« J’ai pris la ferme résolution de conduire, ‘sans atermoiements funestes, mais sans précipitation inconsidérée’, les populations des provinces de l’Ituri et du Nord-Kivu vers un allégement progressif et graduel du régime de restriction de l’état de siège ». C’est ce qu’a déclaré le président Félix-Antoine Tshisekedi le jeudi 12 octobre, lors de son adresse à la nation.
Après deux ans d’état de siège, qui n’ont pas permis de rétablir la sécurité dans l’est de la RDC, le chef de l’État a donc annoncé une requalification de sa mesure.

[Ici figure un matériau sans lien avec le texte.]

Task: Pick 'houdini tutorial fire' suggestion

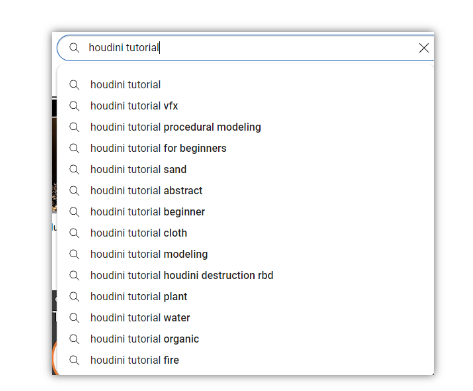Action: pos(246,360)
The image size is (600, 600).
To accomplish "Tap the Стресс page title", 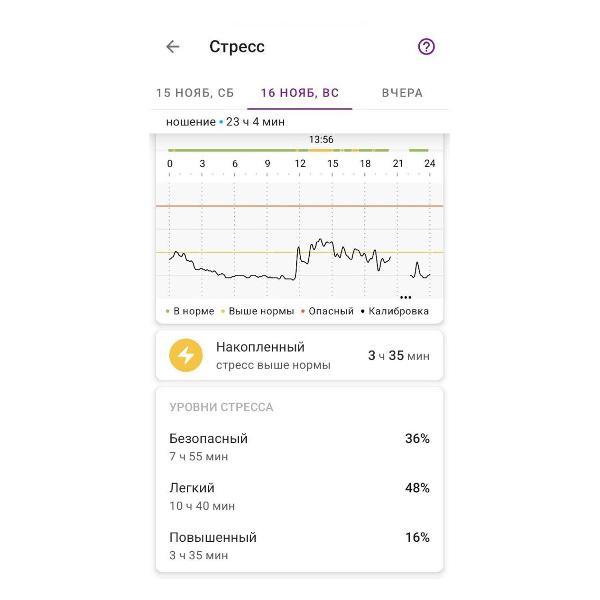I will pyautogui.click(x=237, y=47).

En quoi consiste exactement sa décision ? À deux mois du scrutin présidentiel, peut-il espérer en tirer un bénéfice électoral ?
Bonjour ! Je m’appelle Henry-Pacifique Mayala. Je suis le coordonnateur du Baromètre sécuritaire du Kivu (KST). Vous écoutez le 41e épisode de la saison 3 de Po Na GEC, la capsule audio d’Ebuteli et du Groupe d’étude sur le Congo de l’Université de New-York. Nous sommes le vendredi 20 octobre 2023 et cette semaine, nous analysons l’annonce de l’allègement de l’état de siège par le président de la République.
Cette mesure d’exception, inédite depuis au moins deux décennies, avait été décidée par le chef de l’État lui-même en mai 2021. Elle était supposée rétablir la paix dans les provinces du Nord-Kivu et de l’Ituri, les plus touchées par les violences des groupes armés dans le pays.
L’état de siège consistait essentiellement en une restriction de certaines libertés fondamentales et un remplacement des autorités civiles par des autorités militaires et policières. Mais cela n’a pas permis d’améliorer la situation sécuritaire. Pire : au fil du temps, la mesure est devenue de moins en moins populaire, en particulier dans les provinces concernées.
Conscient de cette défiance grandissante, le président a décidé de la tenue d’une table ronde réunissant les élus des provinces concernées et des forces vives de la nation, mi-août. Les participants ont recommandé une levée de l’état de siège.
Cette exhortation pouvait représenter un désaveu pour cette mesure emblématique de la présidence Tshisekedi. Le chef de l’État n’a en tout cas pas suivi cette recommandation.
Après deux mois de réflexion, il a finalement annoncé une mesure présentée comme intermédiaire : celle d’une requalification de l’état de siège.
Mais, il est difficile de voir en quoi cette décision consiste exactement. La levée du couvre-feu, ou encore le rétablissement partiel des juridictions civiles, annoncées comme des nouveautés, avaient en réalité été déjà décrétées depuis plus d’un an. La remise en place des autorités civiles qui a été annoncée, ne sera que graduelle et aucun calendrier n’a été précisé.
Au-delà de l’effet d’annonce, qui pourrait viser obtenir un regain de sympathie auprès des populations, une des rares mesures réellement nouvelles est la décision de payer immédiatement les deux années d’arriérés des émoluments aux élus provinciaux, qui avaient été suspendus par l’état de siège. Les arriérés des émoluments pour les députés provinciaux ne sont d’ailleurs pas spécifiques aux seuls élus du Nord-Kivu et de l’Ituri. Ceux des 24 autres provinces continuent de faire de sit in à Kinshasa pour réclamer paiements.
Ces décaissements devraient permettre aux élus de ces provinces d’investir dans leur campagne électorale, qui doit commencer le mois prochain. Le chef de l’État, qui remettra également en jeu son mandat, espère, peut-être, que les élus lui seront reconnaissants.
La seule mesure qui semble être nouvelle est celle relative à la levée de l’interdiction de manifester. Elle semble être justifiée d’abord par le triste massacre de Goma au cours duquel près de 50 personnes ont été tuées par les FARDC. Ensuite, surtout, par le début de la campagne électorale dans moins d’un mois. Les élections étant programmées dans ces deux provinces également, il y va de soi que les manifestations s’y déroulent sans restriction avec équité entre tous les candidats.